Co-op Copes with CWD Concerns

by Anna Mitterling, Wildlife Cooperative Coordinator, MUCC

IMG_2159.JPGI had the honor of attending East Olive’s annual post season meeting this past weekend. They are are great cooperative, one that has been working hard at improving hunting and habitat in their area for coming up on a decade now. When I did my research on deer cooperatives in graduate school, East Olive was very involved in providing valuable data. This group shows high levels of group cohesion, satisfaction, and common values/interests. Before joining their cooperative members indicated a hunting experience satisfaction level of 41%, yet indicated their satisfaction rose to 81% after becoming involved in the cooperative.

East Olive covers over 11,000 acres of managed properties and has 165 or so members. This past year was a good year for many cooperative members. A lot of good bucks were brought in, and the top three are pictured below with their lucky hunters! (Left: Kent Ballard - 4.5 year old 10 point, gross score 145 4/8, net 124. Middle: Luke Hagy - 6.5 year old 10 point, gross score 148 6/8, net 7/8. Right: Ike Pearsall - 3.5 year old 8 point, gross score 134, net 132 2/8.)


The sad news for East Olive Cooperative is that the most recent discoveries of CWD brought the disease zone to their front door. The leadership of this cooperative, in conjunction with the local QDMA branch are taking this very seriously, and went to DNR and QDMA National looking for guidance and direction on how to best move forward as avid deer hunters managing for herd quality.
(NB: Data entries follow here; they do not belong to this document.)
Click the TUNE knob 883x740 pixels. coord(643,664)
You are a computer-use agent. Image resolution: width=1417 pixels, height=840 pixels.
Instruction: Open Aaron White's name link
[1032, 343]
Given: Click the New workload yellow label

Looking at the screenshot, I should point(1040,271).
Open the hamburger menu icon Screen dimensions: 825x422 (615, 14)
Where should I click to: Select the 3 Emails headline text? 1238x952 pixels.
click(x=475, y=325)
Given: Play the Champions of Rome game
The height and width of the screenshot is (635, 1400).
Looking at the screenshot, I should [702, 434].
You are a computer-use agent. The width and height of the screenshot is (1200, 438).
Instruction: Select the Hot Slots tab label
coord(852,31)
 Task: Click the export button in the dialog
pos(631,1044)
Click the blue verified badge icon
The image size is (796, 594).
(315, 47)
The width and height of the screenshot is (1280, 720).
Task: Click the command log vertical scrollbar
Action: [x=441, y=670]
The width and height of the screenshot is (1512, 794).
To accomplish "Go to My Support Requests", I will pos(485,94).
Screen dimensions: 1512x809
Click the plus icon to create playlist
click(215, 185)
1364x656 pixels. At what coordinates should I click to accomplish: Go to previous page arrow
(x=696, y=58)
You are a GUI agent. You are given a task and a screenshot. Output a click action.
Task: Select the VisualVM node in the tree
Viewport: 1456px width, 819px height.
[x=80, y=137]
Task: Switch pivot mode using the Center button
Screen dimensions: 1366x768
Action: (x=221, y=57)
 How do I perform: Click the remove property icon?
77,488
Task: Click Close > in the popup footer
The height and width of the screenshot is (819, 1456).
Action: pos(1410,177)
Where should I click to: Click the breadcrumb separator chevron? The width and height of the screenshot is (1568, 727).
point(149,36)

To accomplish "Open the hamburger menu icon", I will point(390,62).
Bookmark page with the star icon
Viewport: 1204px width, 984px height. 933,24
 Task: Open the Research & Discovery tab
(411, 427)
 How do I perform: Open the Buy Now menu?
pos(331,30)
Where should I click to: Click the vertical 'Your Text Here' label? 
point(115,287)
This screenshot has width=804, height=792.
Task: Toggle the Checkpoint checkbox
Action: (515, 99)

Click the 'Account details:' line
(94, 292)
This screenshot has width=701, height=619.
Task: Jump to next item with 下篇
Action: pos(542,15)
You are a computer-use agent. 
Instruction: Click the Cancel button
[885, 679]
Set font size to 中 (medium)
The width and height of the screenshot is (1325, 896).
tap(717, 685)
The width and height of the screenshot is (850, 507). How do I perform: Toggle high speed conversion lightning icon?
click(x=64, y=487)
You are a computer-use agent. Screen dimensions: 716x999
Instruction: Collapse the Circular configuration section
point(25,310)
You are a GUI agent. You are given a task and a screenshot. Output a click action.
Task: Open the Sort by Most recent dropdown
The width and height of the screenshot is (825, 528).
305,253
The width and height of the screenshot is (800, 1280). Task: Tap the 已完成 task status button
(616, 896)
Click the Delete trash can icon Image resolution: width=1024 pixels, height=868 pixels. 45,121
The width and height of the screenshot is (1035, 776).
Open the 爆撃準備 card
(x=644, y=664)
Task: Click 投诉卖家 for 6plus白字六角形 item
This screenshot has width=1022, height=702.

Chad Stewart, DNR Deer Biologist, was at their meeting on Saturday to explain about the disease and answer questions. QDMA provided some feedback and information as well. The full version can be found here

Many hunters are concerned about what CWD means for harvesting bucks. Here is what QDMA has to say. “Older bucks are two to four times more likely to have CWD than younger bucks. Therefore, on paper, the best way to combat the disease is to keep density low and the age structure young. That means not allowing bucks or does to mature. However, in reality, hunters are needed to regulate deer populations, and many hunters stay engaged for the opportunity to pursue mature bucks. It is QDMA’s opinion that as long as hunters continue hunting, shooting antlerless deer, and helping keep deer herds in check, then it is more beneficial to have some mature bucks in the population than to shoot all bucks at a young age. If mature bucks are scarce, some hunters will become less engaged and shoot fewer antlerless deer. Therefore, QDMA's recommendation for hunters is to harvest antlerless deer to help reduce deer density, continue protecting yearling bucks if you desire, but apply increased harvest pressure to all bucks 3½ years of age or older.”

Also, QDMA strongly advocates that cooperatives have an important role to play, even with CWD in the picture. Cooperatives can play a huge role in managing CWD. Cooperatives provide the perfect venue to share information, keep hunters engaged, and ensure adequate deer harvest in their area. Cooperatives are the future of deer management across the whitetail’s range, and this is especially true for areas with CWD.”

Kirk Nartker, cooperative leader for East Olive, has been very involved with DNR and the interactions they have had with the public since the first case was found. "I'm very impressed with how well our MDNR staff has been addressing the community about the new CWD issue here in Clinton County,” Kirk said. “From the public information meetings to local co-op meetings, from QDMA branch banquets to the deer shows and the internet blogs, they are everywhere, getting the message out. I think a lot of hunters never took CWD seriously enough and maybe some still don't. I hope they soon will because right now, the folks in the central Michigan area, will pay the price for the rest of their lives. I just hope we can keep it contained in this area. I wouldn't wish this on any deer hunter."

CWD is going to change the hunting in East Olive Cooperative. They see themselves as part of the barrier, protecting and defending Michigan’s deer herd from a further impact of CWD. We don’t know the extent of this disease yet, but I assure you, East Olive Cooperative is taking their role seriously. How are you going to approach this disease?